Bessy cast a sidelong glance at her sister, and they both erupted into chortling laughter. Calming herself quickly, so as not to begin coughing again, Bessy studied Margaret as if she were some foreign creature. “The money ain’t bad, to be sure, but he’s not one to make yo’r eyes sore either!”
Margaret blushed at their teasing, silently realizing that the man who had asked her to marry him was sought after as a handsome bachelor.
“Yo’d know he’s the best of the lot if yo’d see the rest of them that are masters,” Bessy added.
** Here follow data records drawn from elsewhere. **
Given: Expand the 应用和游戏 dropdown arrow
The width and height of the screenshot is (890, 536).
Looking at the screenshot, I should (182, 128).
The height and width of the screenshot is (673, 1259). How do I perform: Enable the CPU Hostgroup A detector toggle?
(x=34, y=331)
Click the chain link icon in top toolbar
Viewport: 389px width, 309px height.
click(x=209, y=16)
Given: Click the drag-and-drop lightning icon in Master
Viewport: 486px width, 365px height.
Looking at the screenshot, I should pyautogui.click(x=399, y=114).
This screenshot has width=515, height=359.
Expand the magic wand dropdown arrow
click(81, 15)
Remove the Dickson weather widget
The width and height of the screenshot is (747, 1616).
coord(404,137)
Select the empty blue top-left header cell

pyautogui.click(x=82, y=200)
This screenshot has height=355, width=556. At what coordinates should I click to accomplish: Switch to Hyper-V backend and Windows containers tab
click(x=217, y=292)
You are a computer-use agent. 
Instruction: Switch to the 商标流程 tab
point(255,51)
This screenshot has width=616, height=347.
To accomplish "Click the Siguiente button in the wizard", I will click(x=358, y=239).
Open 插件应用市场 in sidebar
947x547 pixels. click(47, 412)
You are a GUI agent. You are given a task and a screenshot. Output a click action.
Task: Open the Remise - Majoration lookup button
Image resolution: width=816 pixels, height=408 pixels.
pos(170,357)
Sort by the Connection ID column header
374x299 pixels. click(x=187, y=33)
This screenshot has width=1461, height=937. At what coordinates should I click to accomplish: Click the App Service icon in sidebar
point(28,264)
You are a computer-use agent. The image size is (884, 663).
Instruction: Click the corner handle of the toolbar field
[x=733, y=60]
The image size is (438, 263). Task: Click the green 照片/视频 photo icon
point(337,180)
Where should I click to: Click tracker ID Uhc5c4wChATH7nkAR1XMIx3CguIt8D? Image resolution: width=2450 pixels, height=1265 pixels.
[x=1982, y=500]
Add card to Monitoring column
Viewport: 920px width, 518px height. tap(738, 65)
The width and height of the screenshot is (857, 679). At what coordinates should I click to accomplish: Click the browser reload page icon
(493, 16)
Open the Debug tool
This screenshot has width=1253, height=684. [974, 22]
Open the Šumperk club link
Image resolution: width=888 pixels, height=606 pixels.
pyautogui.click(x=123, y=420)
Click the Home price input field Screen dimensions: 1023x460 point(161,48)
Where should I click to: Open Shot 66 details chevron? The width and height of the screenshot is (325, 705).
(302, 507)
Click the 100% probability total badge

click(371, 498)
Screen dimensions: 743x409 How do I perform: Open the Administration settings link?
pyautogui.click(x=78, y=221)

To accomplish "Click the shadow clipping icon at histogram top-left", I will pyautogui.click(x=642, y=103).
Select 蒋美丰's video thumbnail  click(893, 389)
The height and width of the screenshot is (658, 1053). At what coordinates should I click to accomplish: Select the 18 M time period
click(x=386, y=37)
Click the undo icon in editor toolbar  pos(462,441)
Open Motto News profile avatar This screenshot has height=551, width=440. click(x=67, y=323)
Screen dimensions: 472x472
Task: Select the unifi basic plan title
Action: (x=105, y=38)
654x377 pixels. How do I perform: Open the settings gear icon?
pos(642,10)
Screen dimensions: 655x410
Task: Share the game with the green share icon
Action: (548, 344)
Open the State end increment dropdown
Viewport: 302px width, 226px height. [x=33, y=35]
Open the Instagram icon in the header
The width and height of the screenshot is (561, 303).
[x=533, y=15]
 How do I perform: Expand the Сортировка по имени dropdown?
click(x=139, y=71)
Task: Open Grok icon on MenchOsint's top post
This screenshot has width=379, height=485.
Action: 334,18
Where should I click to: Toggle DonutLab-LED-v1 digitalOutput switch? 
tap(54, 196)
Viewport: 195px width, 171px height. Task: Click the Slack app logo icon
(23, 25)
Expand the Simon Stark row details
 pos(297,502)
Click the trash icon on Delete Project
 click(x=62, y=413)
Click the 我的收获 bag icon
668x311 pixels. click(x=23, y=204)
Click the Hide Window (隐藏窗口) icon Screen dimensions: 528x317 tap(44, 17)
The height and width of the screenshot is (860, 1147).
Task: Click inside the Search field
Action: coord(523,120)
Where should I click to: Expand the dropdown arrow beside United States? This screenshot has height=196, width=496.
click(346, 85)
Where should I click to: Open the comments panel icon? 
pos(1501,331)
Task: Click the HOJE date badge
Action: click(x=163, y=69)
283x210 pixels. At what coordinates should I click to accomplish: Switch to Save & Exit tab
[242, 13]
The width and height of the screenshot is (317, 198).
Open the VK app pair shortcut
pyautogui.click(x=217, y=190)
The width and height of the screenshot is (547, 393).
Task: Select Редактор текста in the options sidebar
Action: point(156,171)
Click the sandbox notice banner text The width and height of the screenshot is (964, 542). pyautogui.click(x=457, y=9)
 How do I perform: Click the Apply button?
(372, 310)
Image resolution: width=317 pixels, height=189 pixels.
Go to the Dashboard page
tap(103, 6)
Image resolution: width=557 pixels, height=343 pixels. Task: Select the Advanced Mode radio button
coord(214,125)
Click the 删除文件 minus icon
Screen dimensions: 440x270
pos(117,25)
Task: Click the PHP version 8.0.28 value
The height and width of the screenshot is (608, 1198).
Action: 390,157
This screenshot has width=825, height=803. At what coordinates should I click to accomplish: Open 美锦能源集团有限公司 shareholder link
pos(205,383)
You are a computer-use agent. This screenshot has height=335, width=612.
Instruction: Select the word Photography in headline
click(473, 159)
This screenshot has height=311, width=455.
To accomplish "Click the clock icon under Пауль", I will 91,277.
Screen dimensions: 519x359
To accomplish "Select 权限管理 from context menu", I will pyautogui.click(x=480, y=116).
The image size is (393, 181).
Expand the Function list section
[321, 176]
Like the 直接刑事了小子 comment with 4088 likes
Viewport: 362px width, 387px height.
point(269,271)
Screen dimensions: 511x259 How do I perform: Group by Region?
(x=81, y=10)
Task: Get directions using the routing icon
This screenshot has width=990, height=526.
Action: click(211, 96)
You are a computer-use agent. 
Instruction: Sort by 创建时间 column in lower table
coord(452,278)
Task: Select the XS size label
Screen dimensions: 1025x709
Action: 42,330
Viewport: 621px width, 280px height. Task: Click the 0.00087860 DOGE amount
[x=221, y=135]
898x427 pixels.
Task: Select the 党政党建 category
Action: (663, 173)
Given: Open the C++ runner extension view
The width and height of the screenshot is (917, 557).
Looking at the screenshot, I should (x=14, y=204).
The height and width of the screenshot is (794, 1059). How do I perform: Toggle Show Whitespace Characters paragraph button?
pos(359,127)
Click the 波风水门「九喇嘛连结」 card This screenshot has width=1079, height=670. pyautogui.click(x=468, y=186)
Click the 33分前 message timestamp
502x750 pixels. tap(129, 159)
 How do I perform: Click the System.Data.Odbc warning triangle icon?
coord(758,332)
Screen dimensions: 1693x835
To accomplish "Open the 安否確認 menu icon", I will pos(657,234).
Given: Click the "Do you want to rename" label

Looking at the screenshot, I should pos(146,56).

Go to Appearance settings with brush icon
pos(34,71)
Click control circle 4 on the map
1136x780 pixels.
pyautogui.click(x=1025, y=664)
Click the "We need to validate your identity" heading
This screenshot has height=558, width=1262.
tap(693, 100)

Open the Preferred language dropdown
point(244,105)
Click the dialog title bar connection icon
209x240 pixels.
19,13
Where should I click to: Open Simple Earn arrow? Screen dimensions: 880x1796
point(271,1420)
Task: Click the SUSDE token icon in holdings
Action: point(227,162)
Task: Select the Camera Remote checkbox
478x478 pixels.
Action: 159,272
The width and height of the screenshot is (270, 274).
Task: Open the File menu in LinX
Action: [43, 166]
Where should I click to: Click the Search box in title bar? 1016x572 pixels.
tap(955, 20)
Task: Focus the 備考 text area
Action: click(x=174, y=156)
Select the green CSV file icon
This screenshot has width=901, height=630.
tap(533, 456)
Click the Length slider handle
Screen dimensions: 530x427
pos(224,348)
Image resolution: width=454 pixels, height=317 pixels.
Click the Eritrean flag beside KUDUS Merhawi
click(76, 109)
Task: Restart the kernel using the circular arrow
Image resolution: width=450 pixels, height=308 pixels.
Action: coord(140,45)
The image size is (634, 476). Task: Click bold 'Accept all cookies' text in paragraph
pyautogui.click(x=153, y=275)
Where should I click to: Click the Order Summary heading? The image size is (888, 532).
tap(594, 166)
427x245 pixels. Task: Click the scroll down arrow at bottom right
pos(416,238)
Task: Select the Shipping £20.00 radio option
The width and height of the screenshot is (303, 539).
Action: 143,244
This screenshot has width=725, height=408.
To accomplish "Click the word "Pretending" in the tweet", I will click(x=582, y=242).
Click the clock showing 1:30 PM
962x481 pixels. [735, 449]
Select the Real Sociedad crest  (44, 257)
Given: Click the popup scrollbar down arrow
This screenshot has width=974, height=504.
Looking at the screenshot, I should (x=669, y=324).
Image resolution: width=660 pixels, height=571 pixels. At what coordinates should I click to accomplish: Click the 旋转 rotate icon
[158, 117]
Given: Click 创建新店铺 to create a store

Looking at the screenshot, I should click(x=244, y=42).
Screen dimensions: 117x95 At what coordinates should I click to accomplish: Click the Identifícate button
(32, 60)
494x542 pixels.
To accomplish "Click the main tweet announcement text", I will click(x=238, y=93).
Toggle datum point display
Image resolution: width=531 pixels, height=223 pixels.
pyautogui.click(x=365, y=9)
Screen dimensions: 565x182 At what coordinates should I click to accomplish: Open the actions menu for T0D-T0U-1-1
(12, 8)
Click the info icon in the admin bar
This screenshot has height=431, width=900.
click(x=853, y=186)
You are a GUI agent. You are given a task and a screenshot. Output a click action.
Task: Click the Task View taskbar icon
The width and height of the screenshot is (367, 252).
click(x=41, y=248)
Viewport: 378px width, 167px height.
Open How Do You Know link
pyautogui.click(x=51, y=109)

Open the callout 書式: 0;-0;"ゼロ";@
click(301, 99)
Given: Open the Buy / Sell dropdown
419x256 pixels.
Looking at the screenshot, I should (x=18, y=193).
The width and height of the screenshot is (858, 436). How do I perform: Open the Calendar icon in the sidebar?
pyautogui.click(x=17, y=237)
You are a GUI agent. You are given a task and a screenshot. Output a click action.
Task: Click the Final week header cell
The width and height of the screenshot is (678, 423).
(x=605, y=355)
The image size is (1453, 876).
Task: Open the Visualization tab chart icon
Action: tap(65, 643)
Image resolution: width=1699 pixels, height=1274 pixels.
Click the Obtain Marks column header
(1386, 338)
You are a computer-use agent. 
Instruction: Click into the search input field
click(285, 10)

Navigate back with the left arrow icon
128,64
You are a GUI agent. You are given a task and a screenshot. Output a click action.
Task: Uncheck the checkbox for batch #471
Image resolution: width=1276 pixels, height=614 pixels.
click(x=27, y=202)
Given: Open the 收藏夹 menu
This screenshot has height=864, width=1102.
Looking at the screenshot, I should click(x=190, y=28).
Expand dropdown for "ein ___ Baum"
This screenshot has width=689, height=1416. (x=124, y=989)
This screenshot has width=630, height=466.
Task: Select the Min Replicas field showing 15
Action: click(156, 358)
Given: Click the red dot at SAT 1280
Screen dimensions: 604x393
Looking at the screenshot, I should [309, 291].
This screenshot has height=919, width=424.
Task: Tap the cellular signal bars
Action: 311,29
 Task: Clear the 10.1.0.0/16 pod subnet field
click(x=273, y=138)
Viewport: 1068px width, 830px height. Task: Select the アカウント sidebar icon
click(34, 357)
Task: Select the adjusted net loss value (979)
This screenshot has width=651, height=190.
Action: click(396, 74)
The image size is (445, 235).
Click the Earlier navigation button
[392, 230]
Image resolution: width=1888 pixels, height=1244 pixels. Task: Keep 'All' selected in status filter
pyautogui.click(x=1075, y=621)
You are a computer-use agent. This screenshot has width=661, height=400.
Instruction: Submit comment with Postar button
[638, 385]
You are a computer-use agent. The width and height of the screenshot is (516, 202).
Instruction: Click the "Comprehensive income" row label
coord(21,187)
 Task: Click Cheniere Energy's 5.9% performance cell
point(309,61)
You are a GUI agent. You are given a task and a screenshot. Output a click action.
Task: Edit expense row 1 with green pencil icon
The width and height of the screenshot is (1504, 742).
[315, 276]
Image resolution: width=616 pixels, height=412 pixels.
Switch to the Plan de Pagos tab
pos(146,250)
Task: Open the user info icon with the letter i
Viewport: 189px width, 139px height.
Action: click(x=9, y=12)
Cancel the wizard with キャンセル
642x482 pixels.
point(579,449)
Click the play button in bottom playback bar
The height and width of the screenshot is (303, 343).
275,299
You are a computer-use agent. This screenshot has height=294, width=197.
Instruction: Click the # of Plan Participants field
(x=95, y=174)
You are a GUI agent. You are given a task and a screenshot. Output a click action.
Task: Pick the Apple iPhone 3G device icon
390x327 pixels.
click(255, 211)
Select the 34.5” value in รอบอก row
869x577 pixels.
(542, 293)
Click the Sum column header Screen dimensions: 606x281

Mary nodded her agreement.
“I know I’m very new here,” Margaret began.
“And perhaps it will seem strange to you, but a manufacturer is not thought of so highly in more genteel places in England.” Here, Margaret’s voice twisted into a tone of disdain.
“I have a strong distaste for those whose primary aim is to make money for themselves. I’m certain he never thinks about the privileges that must have enabled him to hold such a position over others. ”
“Ah, but yo’ don’t know him! They say he worked his way up to his role as Master,” Bessy countered, and then leaned forward with a mischievous grin. “Rumor has it that there’s some dark secret about his past,” Bessy said in a whisper.
She leaned back against her pillows again, satisfied to see Margaret’s expression blanch.
“Makes him even more mysterious, I should say!” Bessy declared, darting her gaze to see her sister smile.
Margaret stayed to talk with her new friend for a while longer, but her thoughts were distracted by the tumble of conjectures running through her mind as to what “dark secret” could be lurking in Mr. Thornton’s past.
The door latch clacked, and Nicholas Higgins entered his home. He stopped in his tracks at the sight of the visitor. The room went still, waiting for his reaction. He met the eyes of his ailing daughter. “Yo’ were right. I didn’t think she’d come.”
“Now here’s the wonder,” he went on, surveying the newcomer with cautious doubt. “If she’ll come again, or if she’s here just to lay pity on us and satisfy herself with having done her deed of charity.”
Bessy looked to Margaret with a yearning to know if her father’s words were too harsh, or if they spoke the truth.